Centuries ago, oedema was called dropsy. Although the causes had not been pinned down, William Withering, a physician in the 1700s, noticed that the symptoms improved for some when treated with a herbal remedy, foxglove, Latin name digitalis purpurea. He published reports about his observations and we now know that what the plant was doing was improving the heart's pumping efficiency.
In your case, one option might be to take a higher dose of the water pill you're on, and if your diagnosis is heart failure – which means your heart does not beat as strongly as it should – there might be some further medication that can be added, such as digitalis.
This is still used today but is now made synthetically, as the prescription drug digoxin.
It helps by increasing the force with which the heart contracts, pushing more fluid around the body and reducing the amount that pools in the legs.
In terms of what you can do to help yourself, firstly, reduce the amount of salt in your diet. Be cautious of certain manufactured foods, particularly ready meals, which can be high in salt.
Also talk to your GP about being prescribed compression stockings, which physically force the fluid back up into circulation. These are available on prescription, although you can also buy them directly from pharmacies and supermarkets.
Pharmacists are trained in fitting stockings of the right degree of elasticity and compression. In your case, you need some that extend above the knee, so that the whole leg is compressed – the fluid retention might well extend higher than you think.
Put them on first thing in the morning when they will be easier to apply. None of these will cure your issue, but I do hope they will at least improve it for you.
Q: DO THE 80mg Kenalog injections I take for arthritis put me at risk of catching Covid-19? I'm 77.
A: Your risk of catching the virus primarily depends upon exposure, but, unfortunately, your underlying health problem – and the medication you're on to treat it – mean that you will be at greater risk of a more severe illness should you catch Covid-19.
This is because treatment with corticosteroids, such as Kenalog, will suppress the inappropriate immune response that causes your arthritis and reduce the amount of inflammation and pain that would occur otherwise. However, at the same time, this suppresses your natural immune responses.

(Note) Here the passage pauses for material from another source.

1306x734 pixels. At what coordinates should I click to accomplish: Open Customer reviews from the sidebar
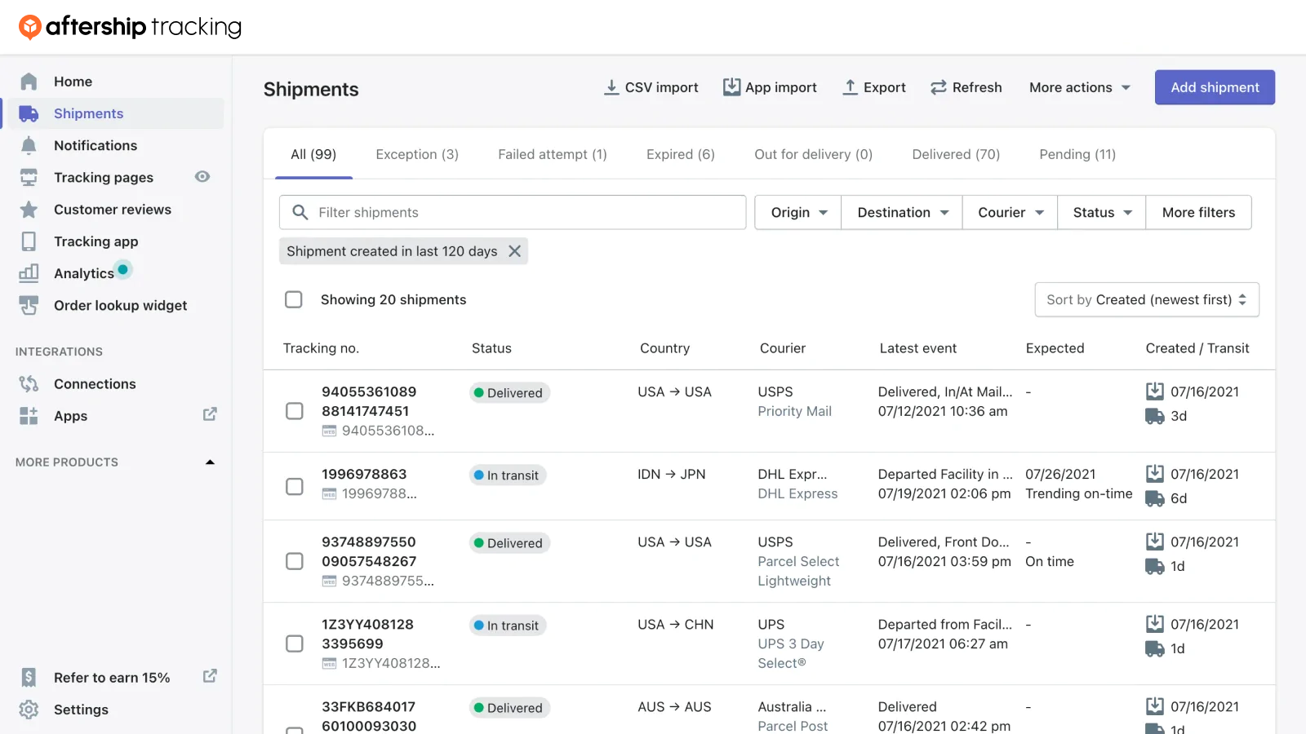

As a result, the treatment is associated with a greater risk of infections – bacterial, viral and fungal.
The effects are dose-dependent and 80mg is a moderately high (but necessary) dose. For this reason, you must be meticulous in your own self-protection, taking the greatest care to avoid contact with any potential carrier of the virus.
It would be wise to take the government's advice to stay at home. However, it is essential that your treatment continues to keep your arthritis in check.
So, while I urge you to stay alert to the threat of Covid-19, don't cancel your regular appointments for your injections. They reduce your symptoms – which I hope improves the quality of life and is something not to lose sight of.